Per il Pentagono, la decisione segue un'attenta revisione della presenza in Europa dettata "da esigenze operative e condizioni sul campo". Ma un chiaro messaggio politico inviato a Berlino, simile a quello recapitato ai funzionari dell'Amministrazione Trump II che in questi mesi si sono trovati a stonare rispetto al coro diretto dal presidente con un pensiero difforme. Chi critica il tycoon in casa o viene licenziato o silenziato o riposizionato. Se a discostarsi dalle frasi di Trump è un alleato europeo, ne paga le conseguenze. Che si preannunciano pesanti anche sull'indotto.

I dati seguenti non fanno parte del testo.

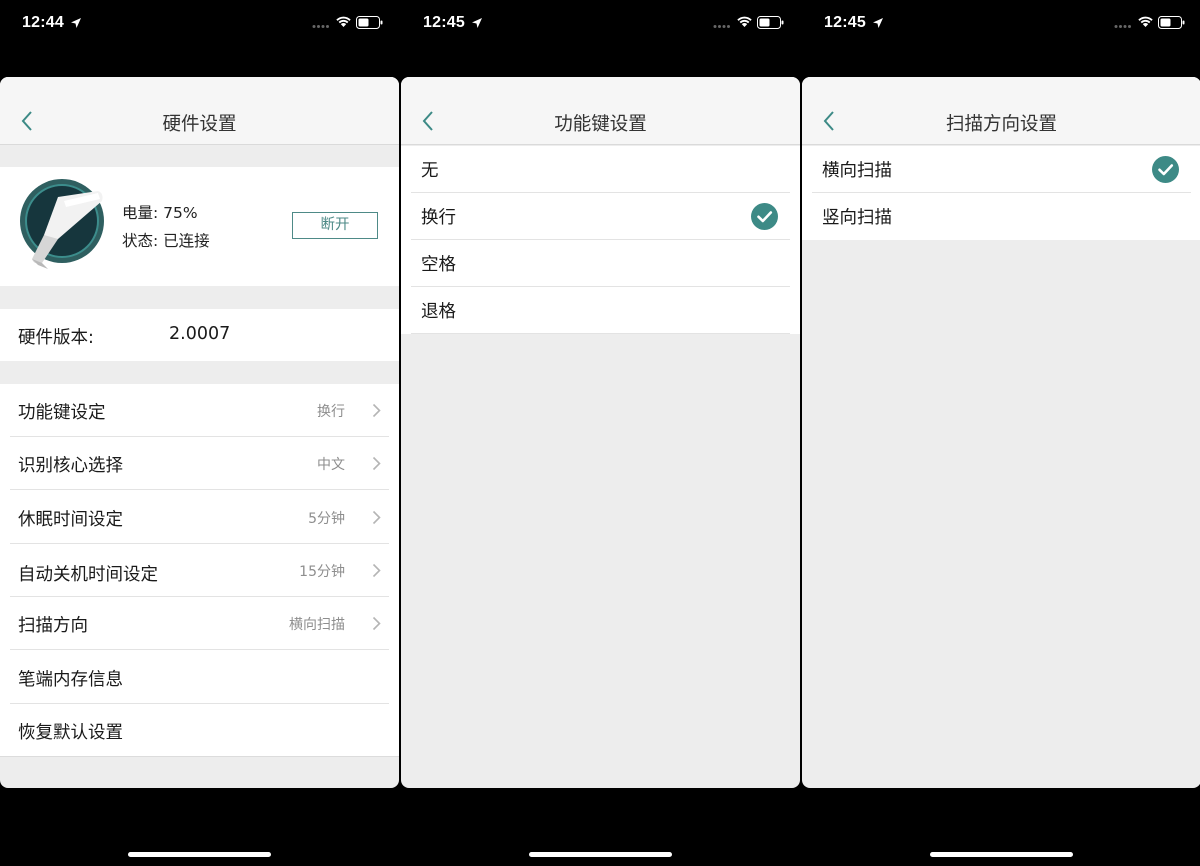 The width and height of the screenshot is (1200, 866). I want to click on option-backspace: 退格, so click(600, 310).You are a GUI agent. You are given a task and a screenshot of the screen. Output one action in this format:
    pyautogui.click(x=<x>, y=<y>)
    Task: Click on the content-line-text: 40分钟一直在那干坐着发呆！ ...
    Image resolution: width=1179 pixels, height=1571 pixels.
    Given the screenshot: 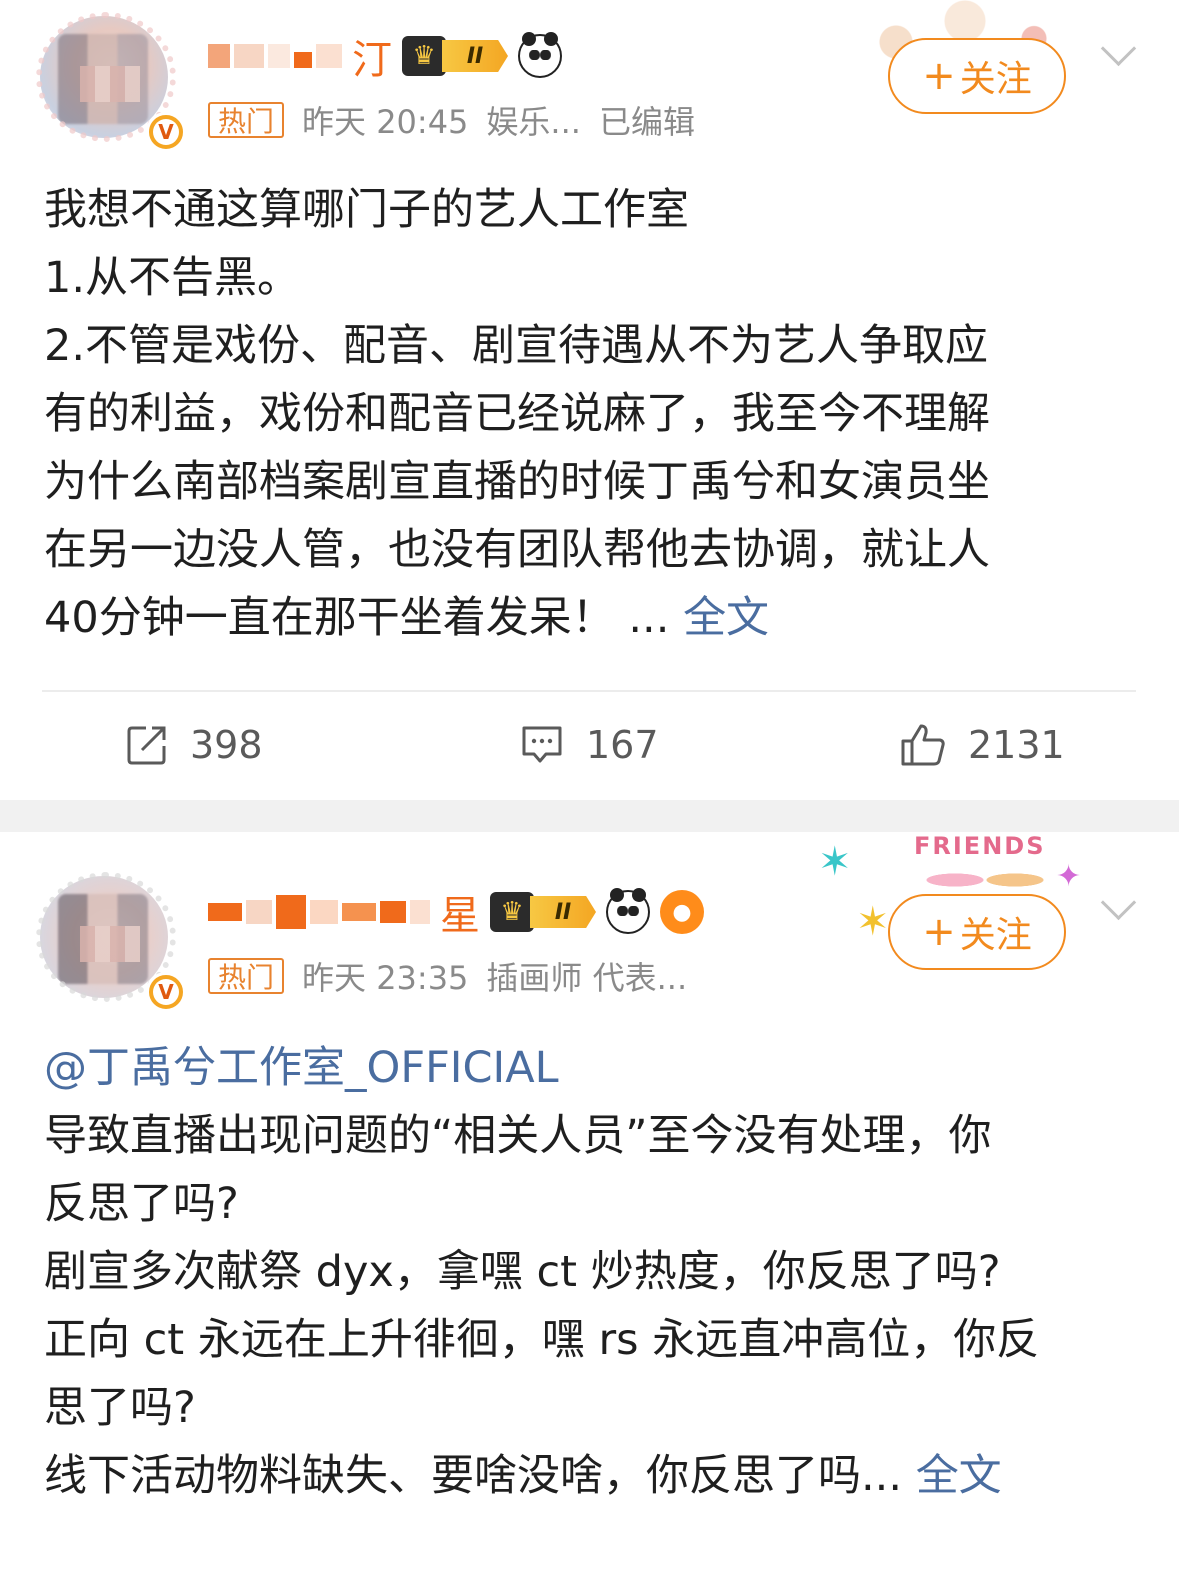 What is the action you would take?
    pyautogui.click(x=357, y=618)
    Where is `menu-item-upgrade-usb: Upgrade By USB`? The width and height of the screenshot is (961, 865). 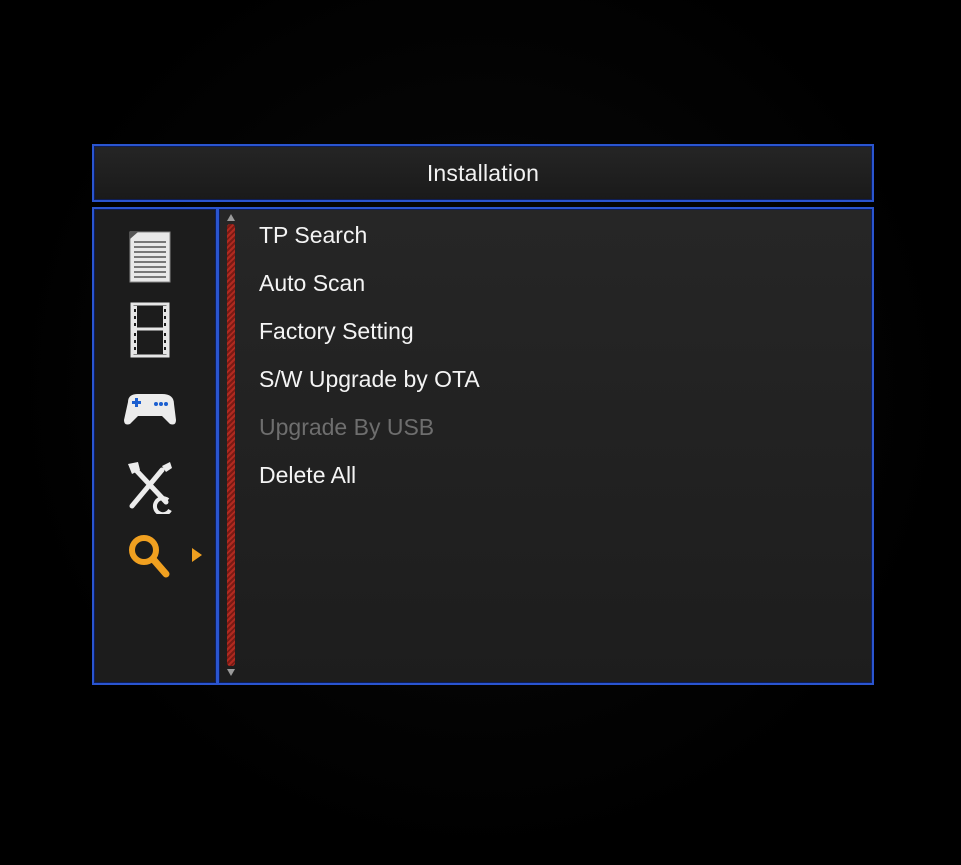
menu-item-upgrade-usb: Upgrade By USB is located at coordinates (347, 427).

Solo due mesi fa Merz era stato ricevuto con gli onori alla Casa Bianca. Sul Medioriente è diventato la voce più dissonante dell'Ue dopo quella di Sánchez a Madrid. Il 27 aprile, a Marsberg, non era andato per il sottile: "I Guardiani della rivoluzione hanno umiliato un'intera nazione". Giudizio senza appello: "Non vedo quale sia l'exit strategy di Stati Uniti e Israele". Il mancato culto del capo ha conseguenze. E Trump mostra che pure intese consolidate sono oggi ad assetto variabile. A Berlino si maschera lo choc: il ministro della Difesa Pistorius afferma che il rientro dei 5mila era previsto, invitando ora l'Europa a far di più per la propria sicurezza. La modalità dell'annuncio che solo 24 ore prima vedeva la Nato ignara secondo il Daily Telegraph che escludeva l'ipotesi di ritiro è figlia di una valutazione strategica divergente sulla guerra. Che l'America volesse ridimensionare la presenza militare in Europa era infatti nei programmi. Ma la tempistica riaccende ora le paure di un'Alleanza ancora Usa-dipendente e fa suonare un nuovo campanello d'allarme tra i leader europei. "La minaccia più grave non sono i nemici esterni, bensì la progressiva disgregazione dell'Alleanza, urge invertire questa tendenza disastrosa", denuncia su X il premier polacco Tusk. La Nato sta collaborando con gli Usa per "comprendere i dettagli" dell'annuncio, dichiara la portavoce dell'Alleanza, Allison Hart, invitando l'Europa ad assumersi più responsabilità: "Oltre al 5% del Pil, garantire deterrenza per un'Europa più forte in una Nato più forte". Smorza i toni della diatriba con Trump, il ministro degli Esteri tedesco Wadephul: "L'ammonimento del cancelliere era indirizzato all'Iran, al non sfidare gli Usa, Teheran farebbe bene ad accettare la proposta Usa, col collega Rubio siamo d'accordo".

Wadephul rivendica contatti e intese con Washington: "L'Alleanza è solida, semplicemente più che in passato gli Usa mettono in chiaro che perseguono i propri interessi e danno priorità a questi". Severa resta la posizione del partito di Merz, la Cdu, per cui il ripiegamento Usa è legato piuttosto al calo di consensi per Trump in vista delle elezioni di Midterm.